Assuming the 90 days horizon Micron Technology is expected to generate 230.17 times more return on investment than McKesson. However, Micron Technology is 230.17 times more volatile than McKesson. It trades about 0.08 of its potential returns per unit of risk. McKesson is currently generating about 0.13 per unit of risk. If you would invest  181,162  in Micron Technology on December 21, 2024 and sell it today you would earn a total of  26,544  from holding Micron Technology or generate 14.65% return on investment over 90 days.
Time Period3 Months [change]
DirectionMoves Against 
StrengthInsignificant
Accuracy100.0%
ValuesDaily Returns

Micron Technology  vs.  McKesson

 Performance 
       Timeline  
Micron Technology 

Risk-Adjusted Performance

Modest

 
Weak
 
Strong
Compared to the overall equity markets, risk-adjusted returns on investments in Micron Technology are ranked lower than 6 (%) of all global equities and portfolios over the last 90 days. In spite of fairly weak primary indicators, Micron Technology showed solid returns over the last few months and may actually be approaching a breakup point.
McKesson 

Risk-Adjusted Performance

OK

 
Weak
 
Strong
Compared to the overall equity markets, risk-adjusted returns on investments in McKesson are ranked lower than 10 (%) of all global equities and portfolios over the last 90 days. In spite of fairly strong forward-looking signals, McKesson is not utilizing all of its potentials. The recent stock price disturbance, may contribute to short-term losses for the investors.

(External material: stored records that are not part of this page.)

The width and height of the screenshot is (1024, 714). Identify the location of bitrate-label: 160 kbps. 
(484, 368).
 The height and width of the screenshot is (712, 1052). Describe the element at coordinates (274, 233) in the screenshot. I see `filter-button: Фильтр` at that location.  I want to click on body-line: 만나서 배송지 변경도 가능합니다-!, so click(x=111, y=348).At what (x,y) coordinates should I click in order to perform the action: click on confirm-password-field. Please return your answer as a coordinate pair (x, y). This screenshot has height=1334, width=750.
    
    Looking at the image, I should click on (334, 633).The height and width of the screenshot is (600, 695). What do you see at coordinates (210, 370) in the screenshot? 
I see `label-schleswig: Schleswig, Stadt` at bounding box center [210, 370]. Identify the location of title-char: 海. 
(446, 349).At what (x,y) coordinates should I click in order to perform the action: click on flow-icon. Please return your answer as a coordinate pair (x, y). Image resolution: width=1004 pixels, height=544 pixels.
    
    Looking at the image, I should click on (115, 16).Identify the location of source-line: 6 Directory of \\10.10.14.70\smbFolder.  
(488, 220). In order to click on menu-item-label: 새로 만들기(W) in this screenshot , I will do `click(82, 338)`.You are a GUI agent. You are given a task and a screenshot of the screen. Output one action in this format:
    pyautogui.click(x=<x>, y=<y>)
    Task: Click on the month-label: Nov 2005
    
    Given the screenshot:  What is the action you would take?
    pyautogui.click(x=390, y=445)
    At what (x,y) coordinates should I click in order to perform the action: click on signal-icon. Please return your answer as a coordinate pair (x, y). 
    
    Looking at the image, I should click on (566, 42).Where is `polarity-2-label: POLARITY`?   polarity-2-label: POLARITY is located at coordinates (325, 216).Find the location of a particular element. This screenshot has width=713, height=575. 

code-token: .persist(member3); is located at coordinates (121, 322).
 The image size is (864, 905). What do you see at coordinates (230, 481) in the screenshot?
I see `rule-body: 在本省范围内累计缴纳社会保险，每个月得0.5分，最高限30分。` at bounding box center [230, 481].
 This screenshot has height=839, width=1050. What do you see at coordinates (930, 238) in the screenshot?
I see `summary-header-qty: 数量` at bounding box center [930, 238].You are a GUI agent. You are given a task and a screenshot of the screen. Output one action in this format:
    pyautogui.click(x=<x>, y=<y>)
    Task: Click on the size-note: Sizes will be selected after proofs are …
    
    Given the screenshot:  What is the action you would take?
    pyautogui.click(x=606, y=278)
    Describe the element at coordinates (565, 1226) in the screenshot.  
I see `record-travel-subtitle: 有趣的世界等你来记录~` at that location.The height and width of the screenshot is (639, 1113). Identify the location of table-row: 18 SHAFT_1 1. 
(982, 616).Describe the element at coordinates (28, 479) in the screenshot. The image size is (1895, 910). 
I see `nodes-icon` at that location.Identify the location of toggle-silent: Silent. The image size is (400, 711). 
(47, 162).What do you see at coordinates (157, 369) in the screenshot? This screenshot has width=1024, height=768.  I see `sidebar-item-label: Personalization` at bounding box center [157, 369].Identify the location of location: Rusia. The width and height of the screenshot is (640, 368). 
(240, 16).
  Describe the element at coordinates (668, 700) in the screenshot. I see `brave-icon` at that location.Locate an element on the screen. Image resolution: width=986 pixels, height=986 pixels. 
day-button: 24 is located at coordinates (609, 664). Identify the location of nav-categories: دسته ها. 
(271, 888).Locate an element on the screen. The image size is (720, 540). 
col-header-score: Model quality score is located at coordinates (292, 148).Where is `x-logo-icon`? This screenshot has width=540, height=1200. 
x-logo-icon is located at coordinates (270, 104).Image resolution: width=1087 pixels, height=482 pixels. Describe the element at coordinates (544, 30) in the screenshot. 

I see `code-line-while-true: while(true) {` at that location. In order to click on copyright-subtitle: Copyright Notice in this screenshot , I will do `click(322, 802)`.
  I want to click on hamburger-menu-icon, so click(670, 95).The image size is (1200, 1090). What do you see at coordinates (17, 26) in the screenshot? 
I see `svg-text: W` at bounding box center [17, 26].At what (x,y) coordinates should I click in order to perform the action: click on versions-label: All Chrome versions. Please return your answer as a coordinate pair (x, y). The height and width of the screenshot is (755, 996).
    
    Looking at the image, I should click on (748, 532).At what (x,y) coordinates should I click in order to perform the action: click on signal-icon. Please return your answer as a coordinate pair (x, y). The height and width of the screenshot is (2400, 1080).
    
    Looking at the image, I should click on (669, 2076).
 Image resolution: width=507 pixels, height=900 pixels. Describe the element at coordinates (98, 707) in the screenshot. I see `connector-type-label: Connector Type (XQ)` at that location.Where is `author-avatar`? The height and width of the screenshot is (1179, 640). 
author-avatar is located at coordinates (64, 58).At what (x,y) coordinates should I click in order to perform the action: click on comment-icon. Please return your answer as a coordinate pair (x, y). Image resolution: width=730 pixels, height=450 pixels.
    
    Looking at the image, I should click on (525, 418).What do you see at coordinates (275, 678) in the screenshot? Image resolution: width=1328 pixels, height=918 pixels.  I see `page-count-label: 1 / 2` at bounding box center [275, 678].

Micron Technology and McKesson Volatility Contrast

   Predicted Return Density   
       Returns  

Pair Trading with Micron Technology and McKesson

The main advantage of trading using opposite Micron Technology and McKesson positions is that it hedges away some unsystematic risk. Because of two separate transactions, even if Micron Technology position performs unexpectedly, McKesson can make up some of the losses. Pair trading also minimizes risk from directional movements in the market. For example, if an entire industry or sector drops because of unexpected headlines, the short position in McKesson will offset losses from the drop in McKesson's long position.
The idea behind Micron Technology and McKesson pairs trading is to make the combined position market-neutral, meaning the overall market's direction will not affect its win or loss (or potential downside or upside). This can be achieved by designing a pairs trade with two highly correlated stocks or equities that operate in a similar space or sector, making it possible to obtain profits through simple and relatively low-risk investment.
Check out your portfolio center.
Note that this page's information should be used as a complementary analysis to find the right mix of equity instruments to add to your existing portfolios or create a brand new portfolio. You can also try the Competition Analyzer module to analyze and compare many basic indicators for a group of related or unrelated entities.